=== Given passage ===
Using these machine-learning-derived data responsibly for causal inference tasks requires care. Predictions from these models are never perfect, and imperfections can bias “downstream” inferences you make, potentially leading to incorrect assessment of causal effects. How best to fix these biases are a very active area of research, and are filling the pages (Prediction-powered inference; Methods for correcting inference based on outcomes predicted by machine learning) of top scientific journals. A combined team of Atlas AI and Stanford scientists have added to this literature with a recent paper in Nature, where we showed how appropriately-debiased satellite-and-machine learning predictions of local-level wealth could be used to measure the causal impact of a nationwide electrification program in Uganda. This paper used both machine learning tools for predicting counterfactuals (in particular, matrix completion), with a new approach to using custom loss functions in a convolutional neural network to ensure that errors in model prediction did not bias inference.
Conclusion: Implications for Monitoring a Complex and Rapidly Changing Planet
In the realm of socioeconomic monitoring and analysis, the intersection of causal inference and machine learning will continue to be a critical area of research. Most of the significant challenges of the coming decades will involve understanding and shifting complex systems – environmental, social, commercial, or otherwise. Causal Inference ML will allow for a deeper comprehension of these complex global systems and will offer predictive capabilities crucial for making informed decisions in geopolitics, commercial investment and sustainable development. By advancing and applying these techniques, Atlas AI will continue to play a leadership role in the field and I’m excited to share some of our latest research throughout 2024.
At the same time, the responsible use of these technologies will be imperative, ensuring its benefits are ethically and equitably distributed. The fusion of cutting-edge machine learning with social science research and public engagement will continue to be key to responsible advancement of the field. This commitment to a balanced and inclusive approach highlights Atlas AI's role not just as a technology leader, but as a conscientious steward of the AI field as we continue to advance our mission to guide organizations through the complexities of our rapidly changing planet.
===
_Exercise instructions_
1) According to the passage, in which country was the nationwide electrification program whose causal impact the Nature paper measured?
2) Quote the passage from "Conclusion: Implications for" up to and including "research throughout 2024.".
=== Data block ===
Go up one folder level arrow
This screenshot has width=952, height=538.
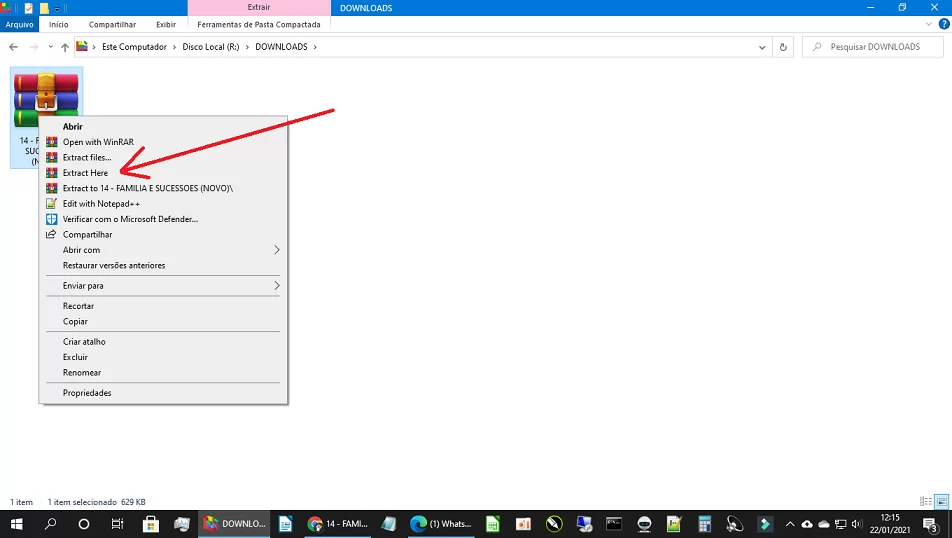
===
_Solution list_
1) Uganda.

2)
Conclusion: Implications for Monitoring a Complex and Rapidly Changing Planet
In the realm of socioeconomic monitoring and analysis, the intersection of causal inference and machine learning will continue to be a critical area of research. Most of the significant challenges of the coming decades will involve understanding and shifting complex systems – environmental, social, commercial, or otherwise. Causal Inference ML will allow for a deeper comprehension of these complex global systems and will offer predictive capabilities crucial for making informed decisions in geopolitics, commercial investment and sustainable development. By advancing and applying these techniques, Atlas AI will continue to play a leadership role in the field and I’m excited to share some of our latest research throughout 2024.